Aide fiscale aux travaux en ZPPAUP et AVAP

Les immeubles et maisons situés dans la zone de protection du patrimoine architectural, urbain et paysager d’Enghien-les-Bains ne participent pas seulement à la beauté du cadre de vie enghiennois.

Is ont également vocation à bénéficier du label de la Fondation du patrimoine pour faire pleinement partie du patrimoine national.

Créée par la loi du 2 juillet 1996, à l’initiative de l’Etat qui souhaitait encourager le mécénat en faveur du patrimoine, la Fondation du patrimoine est un organisme indépendant à but non lucratif, reconnu d’utilité publique depuis le décret du 18 avril 1997.

Elle peut délivrer son label (ainsi qu’une subvention de 1% du montant des travaux) pour les opérations de travaux d’intérêt architectural (sous certaines conditions).

Aussi, afin de faciliter la reconnaissance de la qualité du patrimoine architectural local au plan national, d’améliorer le potentiel touristique d’Enghien-les-Bains et de renforcer le mécanisme d’aides communales existant en faveur des ravalements de façades et clôtures, la Commune d’Enghien-les-Bains a conclu un partenariat financier avec la Fondation du patrimoine.

Ce partenariat se traduit depuis 2008, par l’attribution d’une enveloppe de 20 000 € à la Fondation du Patrimoine, au bénéfice des propriétaires désireux d’entreprendre des travaux de grand intérêt architectural sur des constructions enghiennoises, après accord des « Bâtiments de France ».

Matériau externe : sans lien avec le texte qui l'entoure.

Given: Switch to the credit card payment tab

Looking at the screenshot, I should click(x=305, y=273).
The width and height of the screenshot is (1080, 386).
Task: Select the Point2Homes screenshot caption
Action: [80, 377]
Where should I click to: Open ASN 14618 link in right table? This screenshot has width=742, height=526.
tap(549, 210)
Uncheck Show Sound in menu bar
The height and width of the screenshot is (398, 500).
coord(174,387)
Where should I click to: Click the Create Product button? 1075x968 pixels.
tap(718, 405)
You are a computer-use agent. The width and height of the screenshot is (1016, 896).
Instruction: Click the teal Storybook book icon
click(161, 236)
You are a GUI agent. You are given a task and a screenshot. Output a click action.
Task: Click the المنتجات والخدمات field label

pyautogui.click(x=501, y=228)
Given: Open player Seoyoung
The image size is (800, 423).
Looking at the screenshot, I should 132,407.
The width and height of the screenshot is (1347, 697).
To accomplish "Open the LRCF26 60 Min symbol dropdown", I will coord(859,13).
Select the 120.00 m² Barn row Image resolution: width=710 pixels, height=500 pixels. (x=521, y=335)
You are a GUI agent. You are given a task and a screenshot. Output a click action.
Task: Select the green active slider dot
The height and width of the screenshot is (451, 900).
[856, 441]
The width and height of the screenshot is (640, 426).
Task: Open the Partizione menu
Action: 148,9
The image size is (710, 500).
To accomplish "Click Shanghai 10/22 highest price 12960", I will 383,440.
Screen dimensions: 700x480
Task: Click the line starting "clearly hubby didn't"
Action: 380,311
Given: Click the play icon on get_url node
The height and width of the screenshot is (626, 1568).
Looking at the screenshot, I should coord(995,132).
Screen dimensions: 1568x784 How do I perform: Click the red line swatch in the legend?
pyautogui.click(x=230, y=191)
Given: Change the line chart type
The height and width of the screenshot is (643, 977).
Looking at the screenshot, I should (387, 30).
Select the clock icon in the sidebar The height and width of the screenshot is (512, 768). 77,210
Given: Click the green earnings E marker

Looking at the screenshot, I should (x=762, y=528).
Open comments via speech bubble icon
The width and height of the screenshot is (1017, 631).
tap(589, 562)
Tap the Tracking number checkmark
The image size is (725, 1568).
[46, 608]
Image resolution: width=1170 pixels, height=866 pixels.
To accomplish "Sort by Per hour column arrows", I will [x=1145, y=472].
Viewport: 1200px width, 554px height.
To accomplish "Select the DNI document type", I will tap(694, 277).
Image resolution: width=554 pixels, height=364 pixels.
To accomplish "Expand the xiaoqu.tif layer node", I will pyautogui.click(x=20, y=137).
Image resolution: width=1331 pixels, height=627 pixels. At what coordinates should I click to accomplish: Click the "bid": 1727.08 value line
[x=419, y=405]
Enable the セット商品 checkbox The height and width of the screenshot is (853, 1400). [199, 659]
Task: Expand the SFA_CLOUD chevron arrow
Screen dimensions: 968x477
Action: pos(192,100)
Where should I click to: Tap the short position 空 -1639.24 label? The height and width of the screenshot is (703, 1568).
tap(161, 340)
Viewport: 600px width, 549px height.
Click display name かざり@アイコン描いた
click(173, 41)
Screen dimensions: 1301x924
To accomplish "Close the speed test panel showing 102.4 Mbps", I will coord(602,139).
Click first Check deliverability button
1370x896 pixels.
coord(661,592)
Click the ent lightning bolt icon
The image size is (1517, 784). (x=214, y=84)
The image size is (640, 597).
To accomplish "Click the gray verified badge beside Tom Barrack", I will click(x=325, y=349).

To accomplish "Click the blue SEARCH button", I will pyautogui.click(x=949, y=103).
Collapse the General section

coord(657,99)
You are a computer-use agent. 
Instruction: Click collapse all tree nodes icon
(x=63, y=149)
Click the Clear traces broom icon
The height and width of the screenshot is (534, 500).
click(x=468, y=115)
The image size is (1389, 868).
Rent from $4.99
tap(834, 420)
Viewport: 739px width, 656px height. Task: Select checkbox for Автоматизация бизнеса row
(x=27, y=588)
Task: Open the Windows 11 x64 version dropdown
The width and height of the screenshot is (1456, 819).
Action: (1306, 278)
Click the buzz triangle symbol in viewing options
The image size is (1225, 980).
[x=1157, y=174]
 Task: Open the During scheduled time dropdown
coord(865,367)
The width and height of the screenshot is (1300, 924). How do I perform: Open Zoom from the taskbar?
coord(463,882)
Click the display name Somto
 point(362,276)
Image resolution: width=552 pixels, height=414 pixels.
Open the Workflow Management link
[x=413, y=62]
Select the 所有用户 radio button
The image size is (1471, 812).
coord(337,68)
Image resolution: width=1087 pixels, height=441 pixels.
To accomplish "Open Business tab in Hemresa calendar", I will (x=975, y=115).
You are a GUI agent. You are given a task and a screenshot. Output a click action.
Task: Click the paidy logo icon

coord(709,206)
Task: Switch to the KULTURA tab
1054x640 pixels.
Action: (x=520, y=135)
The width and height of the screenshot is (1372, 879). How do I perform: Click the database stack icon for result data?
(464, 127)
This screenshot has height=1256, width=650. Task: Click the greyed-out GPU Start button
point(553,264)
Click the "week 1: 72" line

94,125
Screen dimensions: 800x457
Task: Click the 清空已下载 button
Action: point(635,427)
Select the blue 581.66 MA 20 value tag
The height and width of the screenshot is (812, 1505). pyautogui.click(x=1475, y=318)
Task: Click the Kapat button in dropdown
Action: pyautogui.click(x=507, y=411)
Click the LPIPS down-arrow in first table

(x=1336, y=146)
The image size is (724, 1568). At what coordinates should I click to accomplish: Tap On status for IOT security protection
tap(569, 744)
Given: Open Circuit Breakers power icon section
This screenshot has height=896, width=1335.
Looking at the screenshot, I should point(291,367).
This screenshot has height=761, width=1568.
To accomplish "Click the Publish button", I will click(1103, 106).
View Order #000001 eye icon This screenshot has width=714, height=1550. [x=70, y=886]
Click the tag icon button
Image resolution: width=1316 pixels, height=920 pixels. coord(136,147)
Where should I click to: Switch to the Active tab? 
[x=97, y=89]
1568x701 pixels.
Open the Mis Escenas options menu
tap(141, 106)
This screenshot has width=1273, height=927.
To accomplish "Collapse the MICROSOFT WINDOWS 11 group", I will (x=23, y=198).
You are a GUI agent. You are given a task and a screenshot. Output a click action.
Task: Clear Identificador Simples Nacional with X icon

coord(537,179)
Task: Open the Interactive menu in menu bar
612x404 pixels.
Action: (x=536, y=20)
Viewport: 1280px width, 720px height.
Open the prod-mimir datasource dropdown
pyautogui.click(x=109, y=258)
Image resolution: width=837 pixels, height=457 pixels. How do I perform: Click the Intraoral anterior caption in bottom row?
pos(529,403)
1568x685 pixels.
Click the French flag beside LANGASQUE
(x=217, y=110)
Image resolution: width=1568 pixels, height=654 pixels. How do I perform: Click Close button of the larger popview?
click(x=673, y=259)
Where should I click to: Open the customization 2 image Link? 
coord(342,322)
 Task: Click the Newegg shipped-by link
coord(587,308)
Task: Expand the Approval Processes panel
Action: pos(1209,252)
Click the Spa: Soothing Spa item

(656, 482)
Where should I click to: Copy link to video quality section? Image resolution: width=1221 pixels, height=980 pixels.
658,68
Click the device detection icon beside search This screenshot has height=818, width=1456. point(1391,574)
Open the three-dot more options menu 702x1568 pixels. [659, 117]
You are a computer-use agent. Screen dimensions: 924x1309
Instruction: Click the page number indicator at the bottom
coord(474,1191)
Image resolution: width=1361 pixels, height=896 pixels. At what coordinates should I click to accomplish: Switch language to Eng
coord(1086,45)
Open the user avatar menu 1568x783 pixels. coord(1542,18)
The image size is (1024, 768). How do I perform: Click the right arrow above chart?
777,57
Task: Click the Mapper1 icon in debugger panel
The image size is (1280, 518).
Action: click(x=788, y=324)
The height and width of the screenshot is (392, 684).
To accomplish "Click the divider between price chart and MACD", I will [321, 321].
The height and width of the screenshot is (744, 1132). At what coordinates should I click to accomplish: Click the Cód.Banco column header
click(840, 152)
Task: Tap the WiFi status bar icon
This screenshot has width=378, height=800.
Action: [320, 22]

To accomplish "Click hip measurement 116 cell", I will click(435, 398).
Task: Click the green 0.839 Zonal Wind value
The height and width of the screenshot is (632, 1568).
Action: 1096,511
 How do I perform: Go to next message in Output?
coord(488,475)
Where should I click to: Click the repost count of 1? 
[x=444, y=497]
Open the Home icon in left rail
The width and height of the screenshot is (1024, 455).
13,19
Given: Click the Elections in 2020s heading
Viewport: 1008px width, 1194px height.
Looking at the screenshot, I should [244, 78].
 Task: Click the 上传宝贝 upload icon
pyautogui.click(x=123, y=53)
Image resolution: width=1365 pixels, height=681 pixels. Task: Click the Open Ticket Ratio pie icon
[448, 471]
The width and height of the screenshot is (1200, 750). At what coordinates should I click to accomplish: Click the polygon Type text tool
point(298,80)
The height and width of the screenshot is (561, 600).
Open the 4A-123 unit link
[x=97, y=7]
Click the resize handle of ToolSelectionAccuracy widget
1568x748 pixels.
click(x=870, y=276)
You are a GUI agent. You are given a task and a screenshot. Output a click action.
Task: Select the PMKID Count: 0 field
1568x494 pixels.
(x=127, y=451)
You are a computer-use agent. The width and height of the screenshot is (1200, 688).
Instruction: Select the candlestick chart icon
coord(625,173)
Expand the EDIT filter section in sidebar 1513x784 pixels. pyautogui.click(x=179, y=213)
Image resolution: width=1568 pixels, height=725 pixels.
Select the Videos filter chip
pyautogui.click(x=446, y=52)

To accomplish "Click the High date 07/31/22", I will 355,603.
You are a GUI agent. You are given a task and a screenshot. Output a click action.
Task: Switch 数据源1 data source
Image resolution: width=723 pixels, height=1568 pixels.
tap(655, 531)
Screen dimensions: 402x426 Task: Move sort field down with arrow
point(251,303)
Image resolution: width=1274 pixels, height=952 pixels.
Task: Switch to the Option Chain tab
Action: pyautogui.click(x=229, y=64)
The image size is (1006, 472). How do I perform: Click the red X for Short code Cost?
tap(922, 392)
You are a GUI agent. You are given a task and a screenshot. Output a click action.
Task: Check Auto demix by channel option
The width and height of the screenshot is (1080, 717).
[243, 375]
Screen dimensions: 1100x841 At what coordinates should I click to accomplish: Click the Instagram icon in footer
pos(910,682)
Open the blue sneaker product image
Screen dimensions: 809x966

Précisément, ce partenariat vise à faire bénéficier aux propriétaires concerné d’un régime fiscal favorable, mettant en jeu les déductions fiscales prévues au code général des impôts (articles 156-I-3° et 156-II-1° ter du Code Général des Impôts.

Pour être éligibles à ce label, les travaux envisagés doivent préalablement être validés par le service départemental de l’architecture et du patrimoine. L’essentiel est que le projet présente un intérêt sur le plan patrimonial, des caractéristiques architecturales ou historiques fortes.

Pour l’application du régime fiscal précité, deux situations sont à envisager :

  • Si l’immeuble ne donne lieu à aucune recette, le régime applicable permet sous certaines conditions de déduire du revenu retenu pour le calcul de l’impôt (le revenu global) une partie des charges de réparation et d’entretien, alors même que le bien constitue l’habitation principale (ou secondaire).
  • Si l’immeuble donne lieu à des recettes (loyers), en cas de déficit foncier, le régime applicable permet de déduire du revenu global les déficits provenant de ces immeubles sans limite de montant.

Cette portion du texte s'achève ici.